→ **Problem requirements**
Reproduce the text of the material below word for word, leaving out the pictures.

→ **Records supplied**

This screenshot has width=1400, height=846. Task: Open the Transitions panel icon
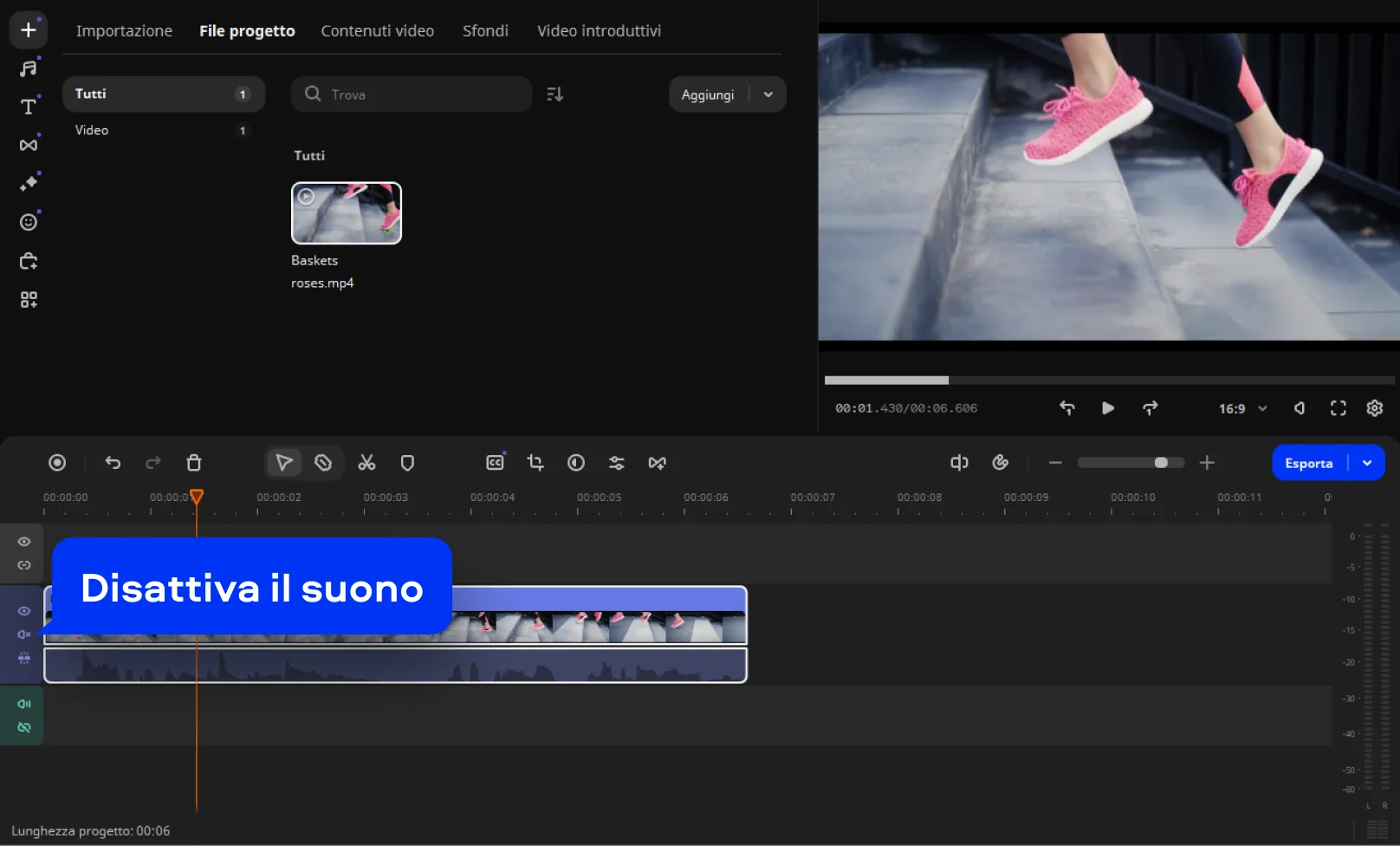(29, 145)
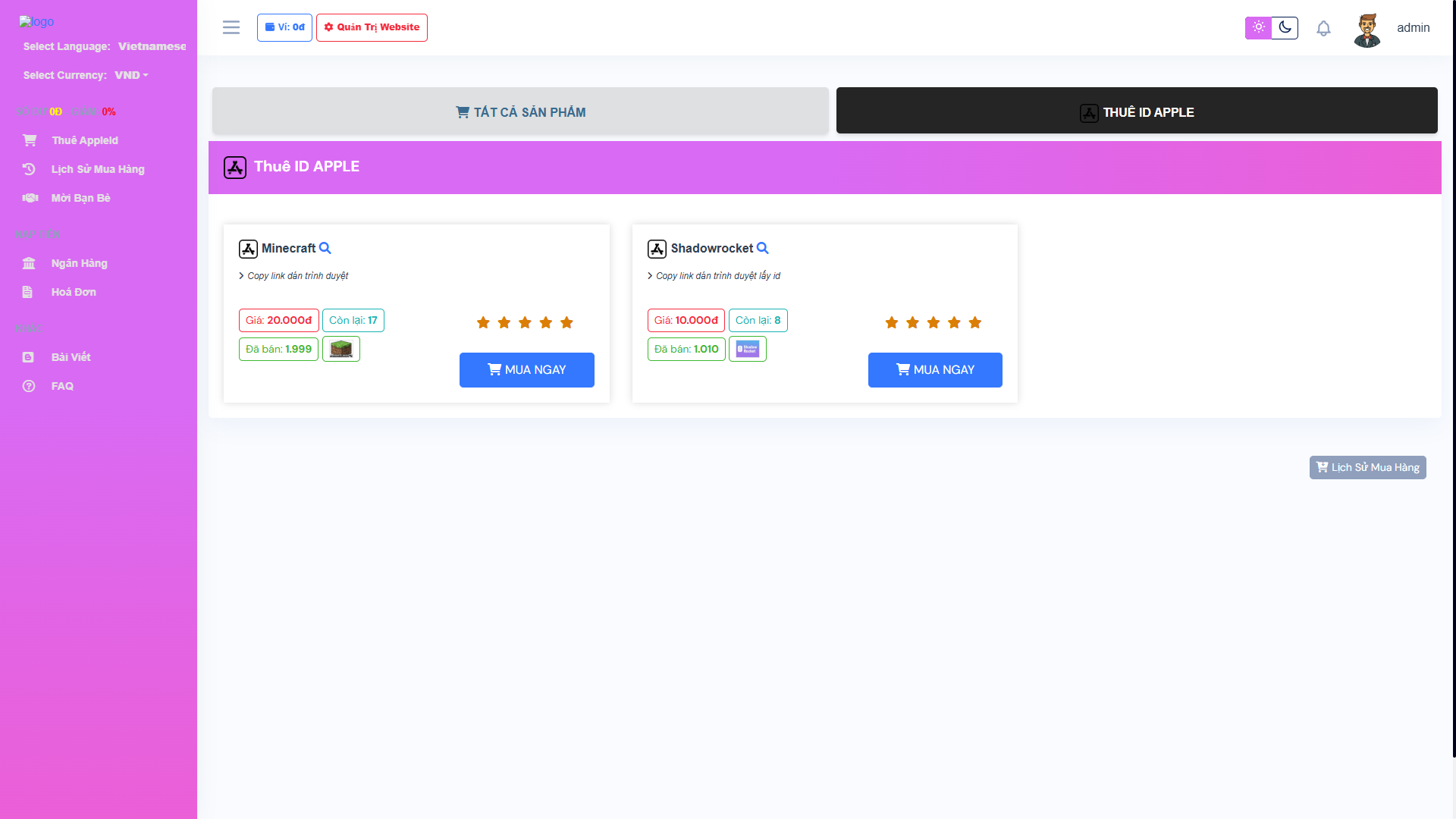Viewport: 1456px width, 819px height.
Task: Click the Minecraft grass block thumbnail
Action: [x=341, y=349]
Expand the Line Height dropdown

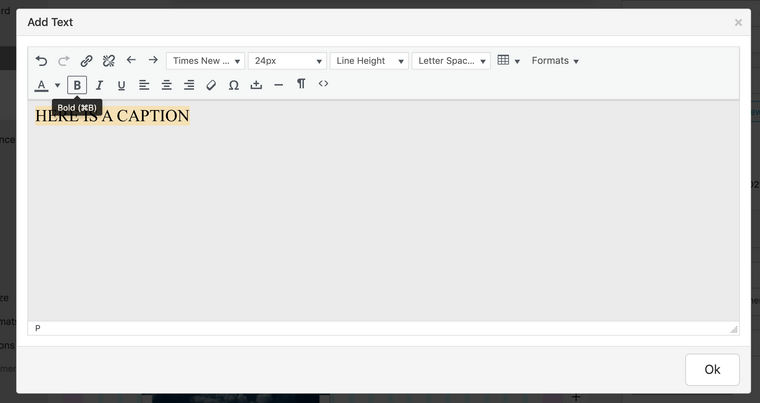[369, 61]
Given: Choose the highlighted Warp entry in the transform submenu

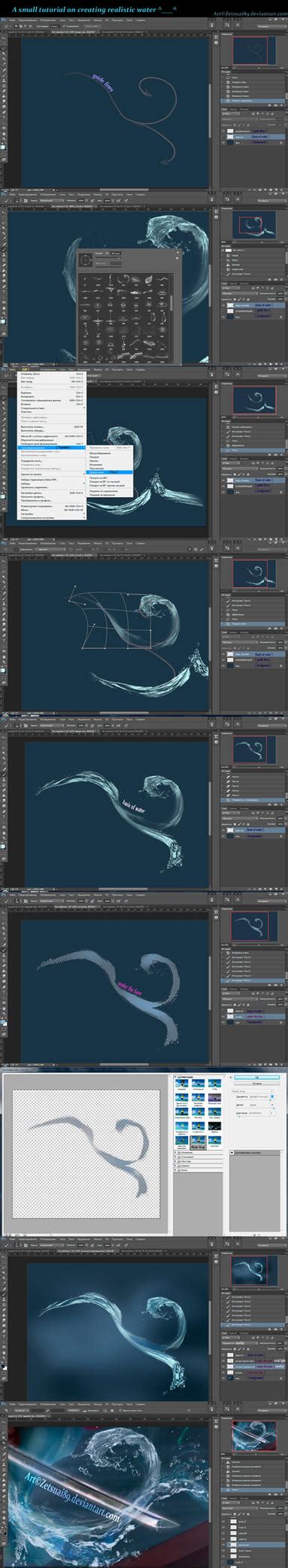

→ **Reply to the task**
This screenshot has width=1400, height=846. Task: Open the Transitions panel icon
(29, 145)
Viewport: 1456px width, 819px height.
Task: Click the Minecraft grass block thumbnail
Action: [x=341, y=349]
Expand the Line Height dropdown

[369, 61]
Given: Choose the highlighted Warp entry in the transform submenu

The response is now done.